Wed, 2010-08-25 08:18:47 - Administrator login successful - IP:192.168.0.4
Thu, 2010-08-26 06:39:59 - Send out NTP request to time-g.netgear.com
Thu, 2010-08-26 06:41:19 - Send out NTP request to time-h.netgear.com
Thu, 2010-08-26 06:43:29 - Send out NTP request to time-g.netgear.com
Thu, 2010-08-26 06:47:19 - Send out NTP request to time-h.netgear.com
Thu, 2010-08-26 06:54:29 - Send out NTP request to time-g.netgear.com
Thu, 2010-08-26 07:08:20 - Send out NTP request to time-h.netgear.com
Thu, 2010-08-26 07:35:30 - Send out NTP request to time-g.netgear.com
Thu, 2010-08-26 08:29:20 - Send out NTP request to time-h.netgear.com
Thu, 2010-08-26 10:16:30 - Send out NTP request to time-g.netgear.com
Thu, 2010-08-26 10:43:53 - Administrator login successful - IP:192.168.0.4


I've never seen that before. Why would my router be doing that ?

Swagman
August 26th, 2010, 11:55 AM
Also.. Scrolling further back in the logs reveals



Sat, 2010-08-21 14:38:49 - UDP Packet - Source:213.248.117.222,3478 Destination:213.122.123.116,1033 - [DOS]
Sat, 2010-08-21 14:38:49 - UDP Packet - Source:96.17.157.56,3478 Destination:213.122.123.116,1033 - [DOS]
Sat, 2010-08-21 14:38:50 - UDP Packet - Source:213.248.117.222,3478 Destination:213.122.123.116,1033 - [DOS]
Sat, 2010-08-21 14:38:50 - UDP Packet - Source:124.40.51.158,3478 Destination:213.122.123.116,1033 - [DOS]

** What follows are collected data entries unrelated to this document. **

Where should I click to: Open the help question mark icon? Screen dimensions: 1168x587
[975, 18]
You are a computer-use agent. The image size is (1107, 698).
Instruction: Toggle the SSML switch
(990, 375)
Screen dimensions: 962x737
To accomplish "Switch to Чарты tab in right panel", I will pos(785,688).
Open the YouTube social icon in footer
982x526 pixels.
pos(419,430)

Does that mean someone's being having a crack at me ?

grahammechanical
August 26th, 2010, 07:05 PM
DOS could mean Denial Of Service attack. It seems that three different sources are sending to the same destination (you?)

regards

lovinglinux
August 26th, 2010, 07:42 PM
I have experienced issues with Xmarks before, specially during sync, so I haven't used if for a while.

My advice is to install Firefox Sync (https://addons.mozilla.org/en-US/firefox/addon/10868/) and remove Xmarks. The reason to do that is that Firefox Sync is already incorporated by default into the latest Firefox 4 Beta. You won't need Xmarks anymore, unless you want to sync Firefox with Chrome. Besides, Firefox Sync can sync bookmarks, passwords, history, settings and tabs.

Swagman
August 26th, 2010, 08:48 PM
Thanks for the replies guys.

+rep if we did it !!

Brunellus
August 26th, 2010, 11:24 PM
The NTP requests are requests for Network Time Protocol--a means by which system clocks are synchronized over the Internet.

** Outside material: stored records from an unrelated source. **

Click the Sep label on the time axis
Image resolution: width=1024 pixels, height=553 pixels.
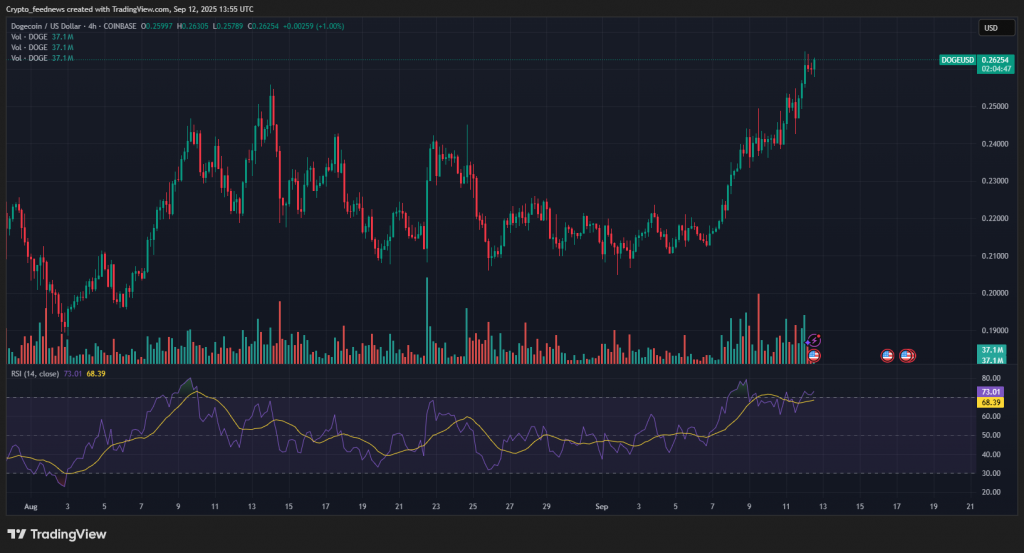coord(602,507)
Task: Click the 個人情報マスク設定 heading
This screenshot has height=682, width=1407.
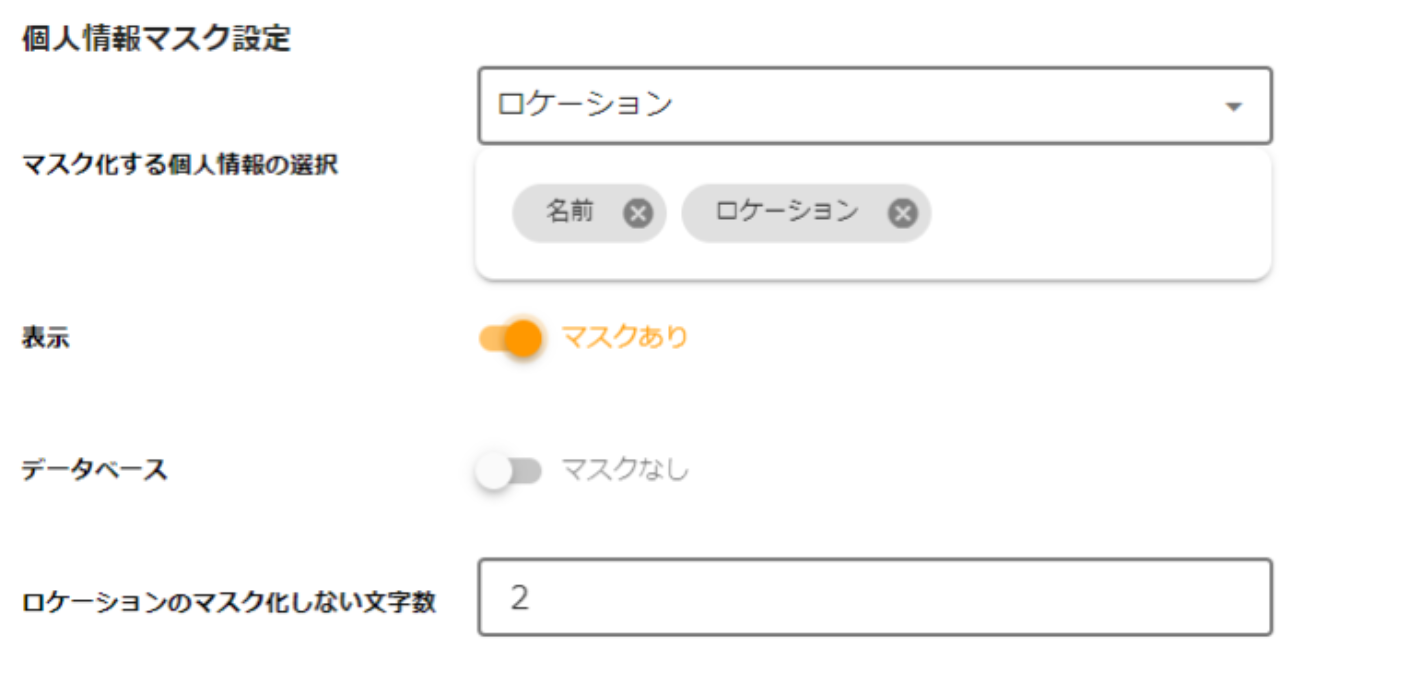Action: click(156, 40)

The other stuff marked DOS is probably some sort of Denial of Service Attack. I was plenty annoyed once when I discovered that sort of traffic. Hilariously, I ended up writing and publishing a law review article on that very topic (59 Cath. U. L. Rev. 527 (2010), for all you lawyers and law students out there).

The DOS attack might--MIGHT--slow your computer down, but the NTP traffic probably wouldn't.